There are very close to 365¼ days in the year. However, as humans do not want to mark the year to that degree of exactitude, then the idea of 365 days in a year is practically sensible. Since we also want to overlay smaller divisions of months and weeks, we find that 12 divisions does not work properly and neither does 7.
The answer therefore is to use that principle of arithmetic called the 'common multiple' and lo and behold we have a common multiple of 7 and 4 which is dangerously close to 365.
364 = 7 multiplied by 52
364 = 4 multiplied by 91
And because multiplication is commutative and 52 is a multiple of 4, each of those four subdivisions divides into 13 sets of 7.
The very very obvious solution for the calendar, which retains months and weeks, is thus:
In every quarter there are 91 days. The first two months of the quarter both have 30 days and the last month of the quarter has 31; which acts as a reminder that the quarter has ended.
You will also notice that at the bottom right hand corner of this table there is one Bonus Day which isn't part of any month or week. Functionally it would be part of December but as nothing ever gets done on New Year's Eve, then this is almost moot. All the rules for leap years would be applied by adding another extra-calculic Bonus Day after that
Since this solution solves the problem of weeks not matching up with the year, and since it also has the bonus of creating four identical quarters, then this would be a perpetual calendar.

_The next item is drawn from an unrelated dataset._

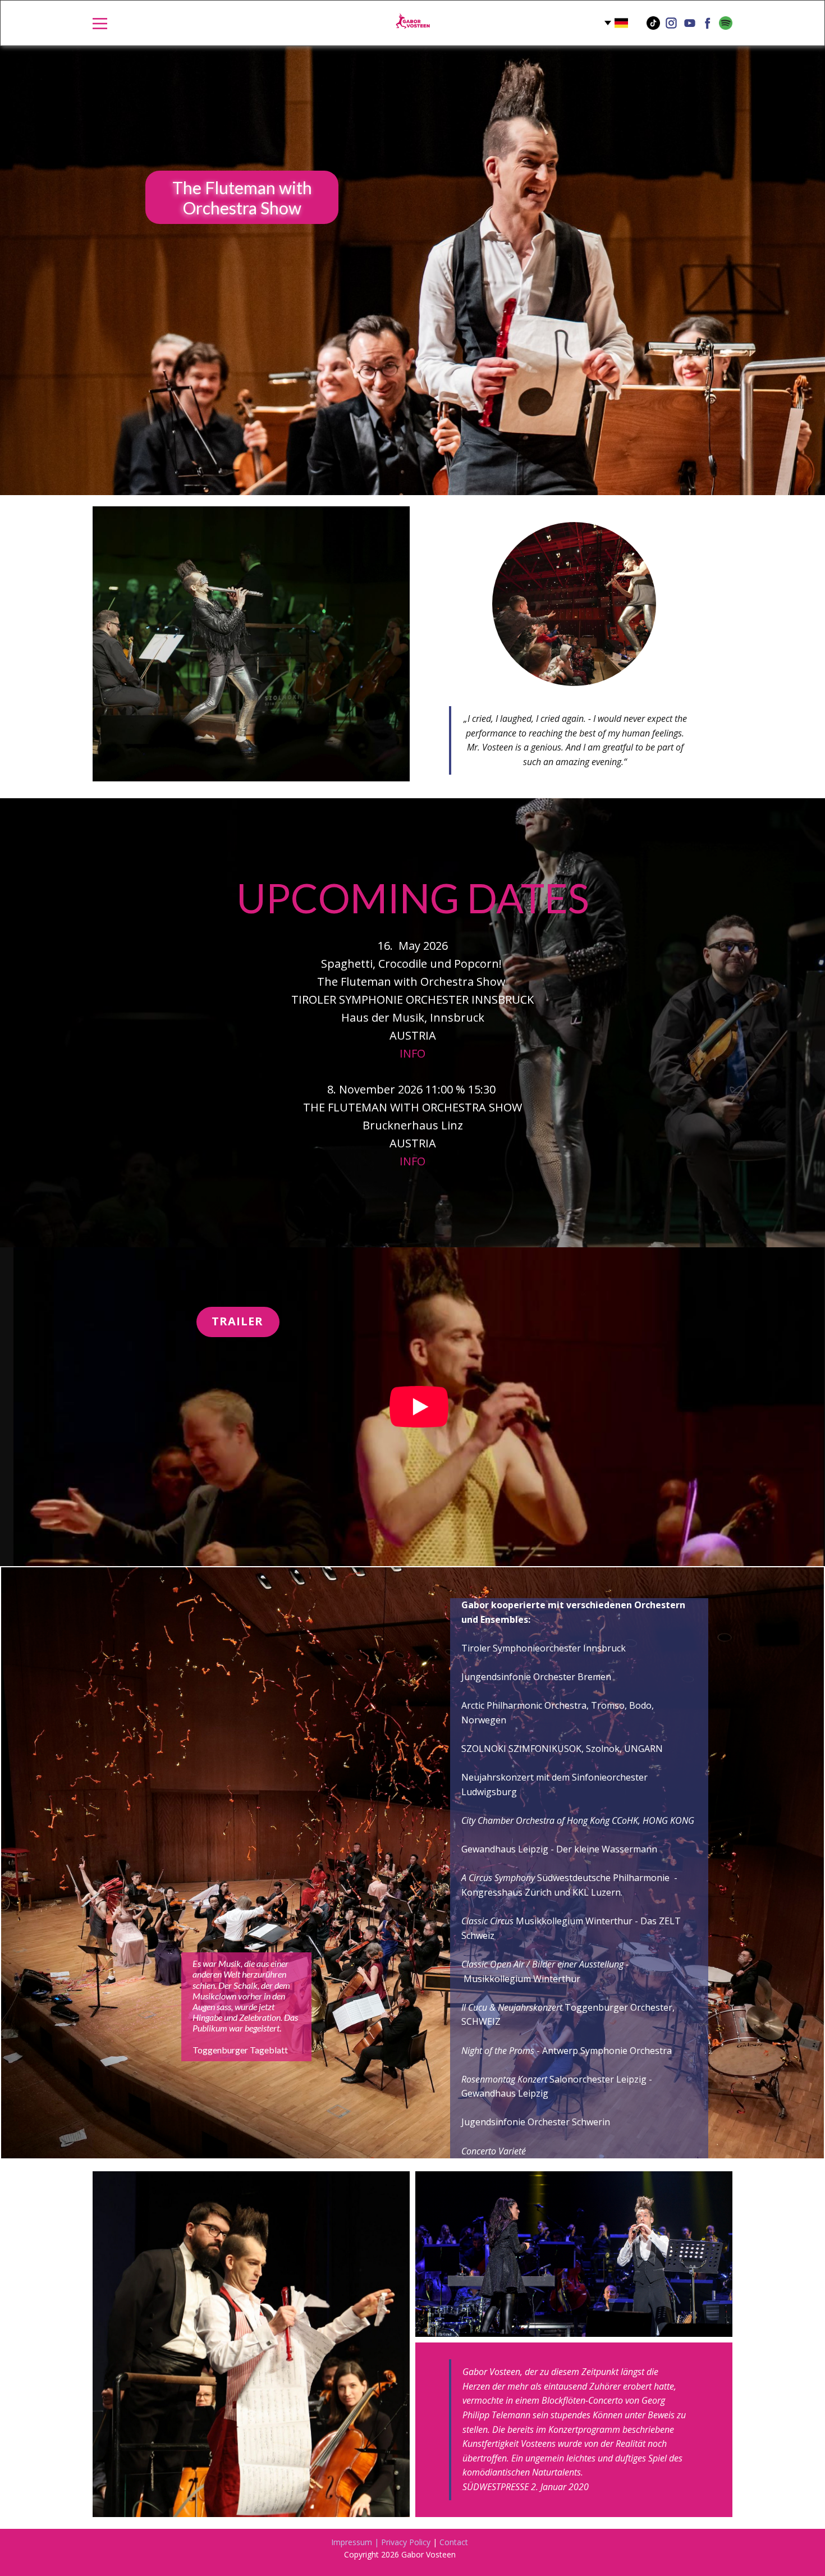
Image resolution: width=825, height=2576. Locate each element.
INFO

For those critics who would say that this mucks with the nature of the abstract fabric of the calendar, may I remind you that calendar reform has happened before and the most visible evidence of this is that the October Revolution in Russia is celebrated in November because the Russian Orthodox Church was even later to the party than the Church Of England, and 14 days were added to the calendar and not 11.
Granted that 2/7ths of the population will perpetually win as their birthday always falls on a weekend, while 5/7ths of the population loses because theirs do not, but seeing as this is really a minor concern and people will hold parties on the weekend anyway, although it matters a non-zero amount it is still not critical. As Easter is defined as a Sunday and based upon the moon which is no respecter of the calendar, that does not change. As a bonus, Christmas is now always on a Sunday; which ought to make the church happy.
The beauty of this calendar is that as it begins on January 1 (or even April, July, or October 1), it can simply be adopted at the beginning of the year (or quarter). We lose no days. As it also retains the extra-calculic corrections and uncorrections, it never has to be adjusted once adopted.
As it is, the accounting package that I use has a 20 month calendar with 40 days per month. This is so that you can process journal entries without disturbing any monthly figures. 40/20/2024 is already a valid date; which means that the idea of February 30th, or May 35th is not a foreign thing to me.
Today should be February 30th. The current calendar is bonkers hat-stand crazy making.